Vendredi 6 février 1987

 

Chers Frères dans l’épiscopat,

1. Je suis sensible à la confiance avec laquelle vous venez partager avec moi vos préoccupations de Pasteurs et vos espoirs. Vous avez relevé, dans votre rapport régional et dans l’adresse de votre Président, les éléments constants à travers la diversité de vos dix diocèses qui s’échelonnent, le long de l’Atlantique, du centre de la France au sud, de Poitiers à Bayonne. Vous parlez de défis difficiles à surmonter et de nouveaux dynamismes, des efforts accomplis pour témoigner de la foi au cœur du monde comme pour animer les communautés chrétiennes.
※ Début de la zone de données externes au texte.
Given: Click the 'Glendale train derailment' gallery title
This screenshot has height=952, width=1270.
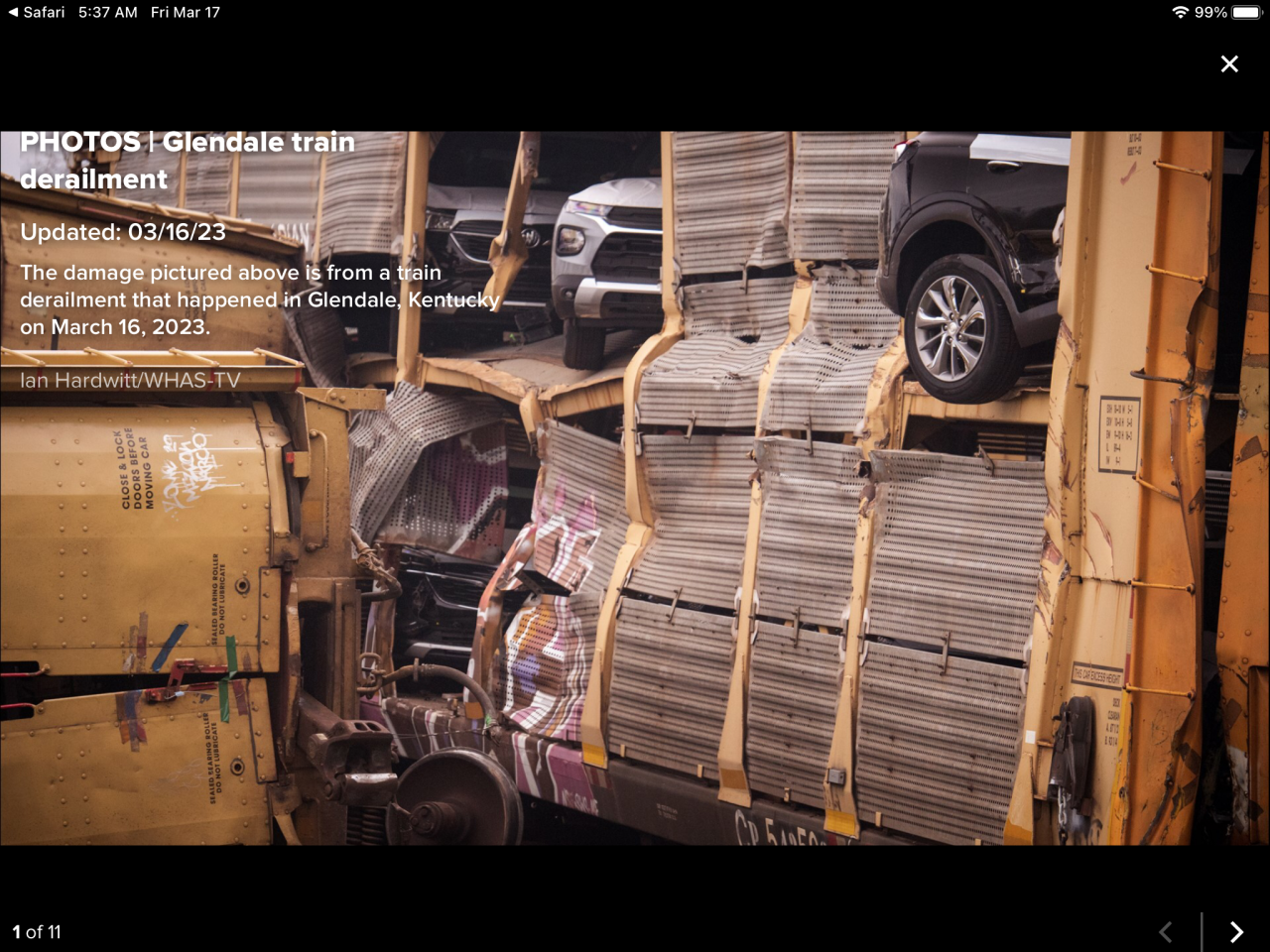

Je fais mienne l’attention spéciale que vous portez aux problèmes de la foi des jeunes, du ministère des prêtres, des vocations. Je vous encourage aussi à former vos chrétiens aux responsabilités, à promouvoir avec eux une nouvelle évangélisation, à unir les forces vives du diocèse dans les instances comme les Synodes, tout en exerçant votre rôle d’accueil, de discernement, en vue de la fidélité et de la communion. Je vous félicite de la collaboration fraternelle que vous avez établie entre vous. Vous éprouvez, dites-vous, un sentiment de pauvreté: je veux croire avec vous qu’il s’agit d’une pauvreté évangélique, tournée vers la croissance que Dieu donnera à vos semailles, et je vous invite, vous aussi, à semer dans l’espérance.

Je ne peux reprendre avec vous tous ces sujets qui rejoignent souvent ceux d’autres régions. J’ai noté, entre autres, ce que vous constatez au sujet des réalités familiales. “ Les problèmes qui se posent au niveau de la famille et du mariage apparaissent parmi les plus urgents et les plus graves par les enjeux qu’ils comportent au plan de la société et de l’Eglise ” (Episcoporum Regionis «sud-ovest» Galliae, Relatio occasione oblata eorum visitationis ad limina, 7). Je voudrais aujourd’hui m’arrêter un peu à la pastorale familiale. Mais auparavant, je pense qu’il est bon de réfléchir à la mission de l’Eglise touchant l’enseignement et la formation des consciences en matière de morale fondamentale et spéciale. C’est bien un domaine clé où se vérifient les défis que vous évoquez: celui de la sécularisation de la culture, celui de l’écart entre l’Evangile et le monde.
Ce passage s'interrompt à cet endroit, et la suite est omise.